На следующий день после вылазки Ростовцева к великому князю к нам начали пригонять путиловские дирижабли. Ну, а мы, как я и обещал, пускали их под глубокую модернизацию. Обшивку из фанеры оставляли, а вот каркас из досок меняли на алюминий, выигрывая сразу в жесткости и в весе. Сами паровые моторы мы не трогали, лишь блок цилиндров меняли на свой из нормального металла. Сначала я думал, что этого хватит, но… Прямые винты были слишком тихоходны — пришлось ставить вместо них наши саблевидные, и в итоге к вечеру первого дня первый доработанный «Кит» уверенно показывал пятьдесят километров в час вместо старых тридцати.
Таким образом мы определились с планом доработки, загрузили заводы на производство всего необходимого, составили график… И все вело к тому, что через девять дней наша воздушная армада сможет отправиться на юг.
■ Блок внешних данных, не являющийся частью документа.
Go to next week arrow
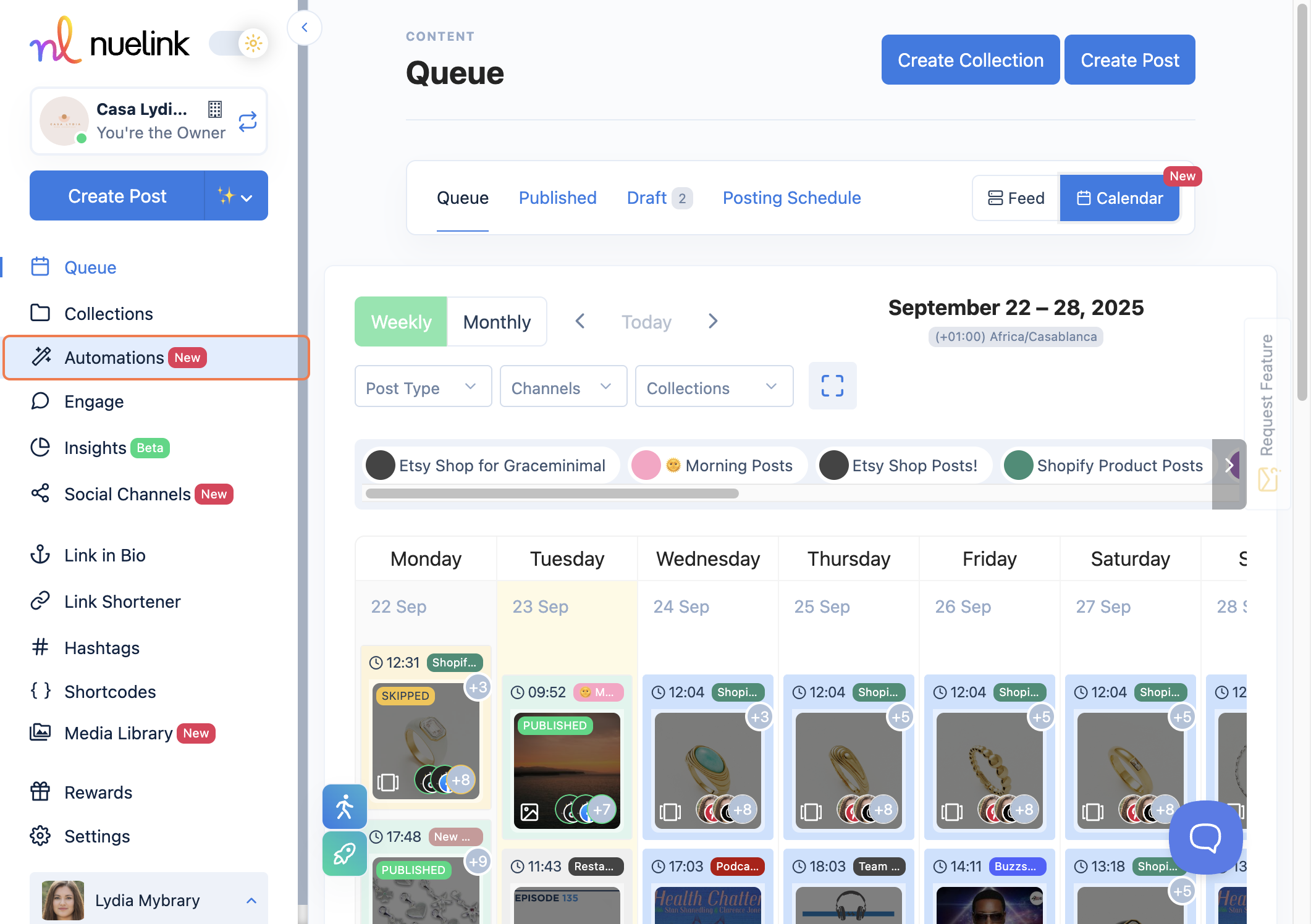1311x924 pixels. (x=713, y=321)
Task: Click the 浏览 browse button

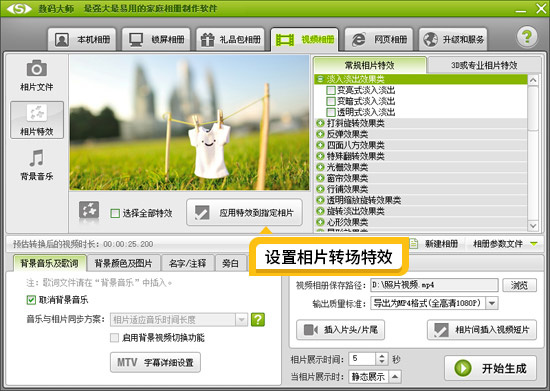Action: click(x=519, y=285)
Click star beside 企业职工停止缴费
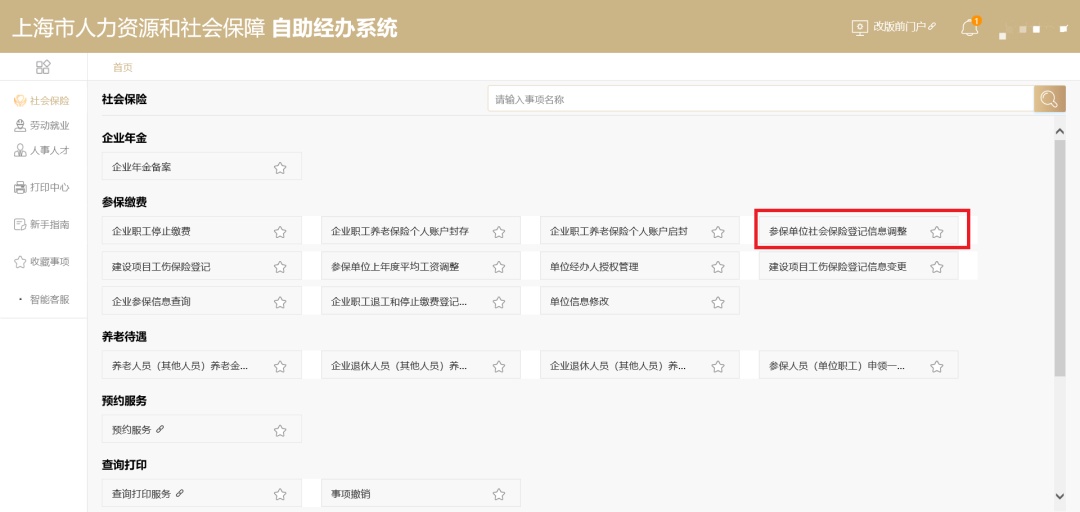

Пятьдесят мелких «Китов» во главе с «Императором Николаем» — это почти сорок тонн веса, который мы могли взять с собой. Достаточно, чтобы перевезти всех «Несушек» и другие полезные мелочи. Вроде…
— Что с противогазами? — я перешел к еще одному важному вопросу.
Сам заняться ядовитыми газами я так и не решился, а вот защиту от них вводить нужно было обязательно. И технологии, доведенные до ума вместе с системами дыхания на «Несушках», прекрасно для этого подходили. Жаль, не было резины, вместо нее пришлось использовать специально обработанную ткань с низкой проницаемостью. А вот все остальное у нас получилось как в настоящих противогазах. Клапаны, фильтры и, на самый крайний случай, баллоны для полностью автономного дыхания.
— Пока готовы только пробные тридцать штук, но через два дня линия развернется на полную, и за оставшуюся неделю доделаем остальные, — Лесовский смог меня порадовать.
Если что, остальные — это двадцать тысяч: на всю нашу южную группировку, возможные пополнения и на случай, если кто-то что-то сломает… Со стороны такой резкий рост производства мог показаться странным, но только со стороны тех, кто не работал на заводе. Пока идет малая партия, где все делается руками и отрабатывается процесс — ясное дело, получается медленно. Но потом-то!
Вот мы сейчас готовим линии для раскройки ткани, обработки парафином, фильтры тоже собираются на отдельном станке, для баллонов у нас и раньше все было готово. Единственное, в чем я совершенно не разбирался и оставил на ручной труд — это шитье и сборка всех деталей в единое целое. Но тут нам помог кризис мануфактур. Открывшаяся всего четыре года назад Спасская ткацкая фабрика первая перешла на паровые машины, и многие старые предприятия стали испытывать проблемы с заказами. Вот мы и вышли на одну ситценабивную мануфактуру с Васильевского острова, предложили оплату серебром, и на следующий день уже две сотни мастериц в три смены работали на дело фронта.
Мы с Лесовским вышли во двор фабрики, вокруг все кипело, люди носились словно в муравейнике, несмотря на ранний час, и не скажешь, что рядом едва только просыпался сонный и еще медлительный Санкт-Петербург.
— И как это понимать, Григорий Дмитриевич?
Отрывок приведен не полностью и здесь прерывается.